* Tasks to carry out *
a – According to the interrogation excerpt, at what time and on what date did Patchen and Bodiford sit down with Mr. Doe?
b – For each statement, say whether it agrees with the interrogation excerpt, and quote the words from the excerpt that decide it. (i) Bodiford did the questioning while Patchen listened. (ii) A notebook held information Bundy had written down about Misner's parents. (iii) The real Kenneth Misner revealed himself in a call to Norman Chapman.
c – List every person in the interrogation excerpt who is named by both a first name and a last name.

═════ Provided passage ═════

At 7:50 A.M. February 16, Don Patchen and Steve Bodiford sat down with the man they now referred to as Mr. Doe, since the real Kenneth Misner had revealed himself in a call to Norman Chapman. Detective Patchen would do the questioning as Bodiford listened. The initial questions were about the various credit cards and the documents pertaining to Kenneth Misner, including a notebook where Bundy had written down information about Misner's parents. But then Patchen started discussing the FSU coed items, including a diploma. Bundy tried to lump everything together, as if these things were no different from any other stolen item. And then Patchen cranked things up a notch:

PATCHEN: Okay is there ... on the, somewhere around the 12th do you recall in Tallahassee you stooping behind a car and getting a tag ... trying to obtain a tag and a deputy sheriff telling you to halt?

DOE: No. Nothing, 1-1-le, let's not talk about it, I don [sniff]...

PATCHEN: You don't want to discuss it?

DOE: I,

PATCHEN: You're not denying it, is that right?

DOE: I don't want to discuss it.

═════ Dataset extract ═════

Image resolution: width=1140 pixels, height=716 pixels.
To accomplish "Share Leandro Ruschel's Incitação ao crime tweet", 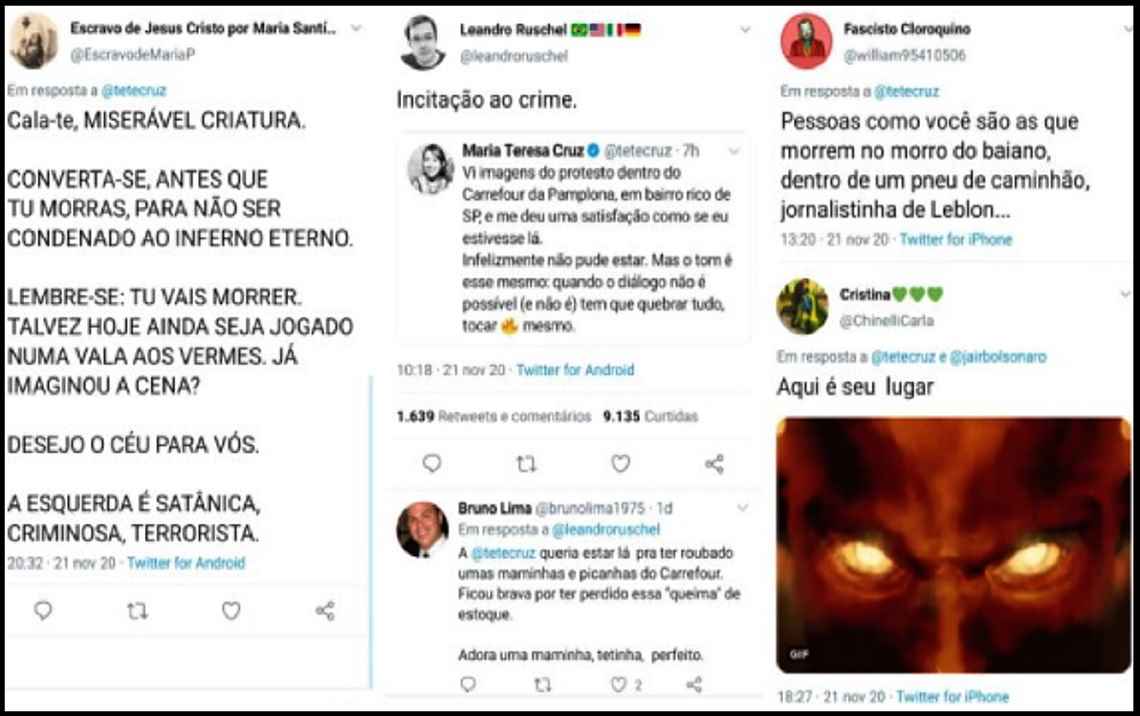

═════

* Solutions per task *
a – At 7:50 A.M. on February 16.

b –
(i) No: "Detective Patchen would do the questioning as Bodiford listened."
(ii) Yes: "a notebook where Bundy had written down information about Misner's parents"
(iii) Yes: "the real Kenneth Misner had revealed himself in a call to Norman Chapman"

c – Don Patchen, Steve Bodiford, Kenneth Misner, Norman Chapman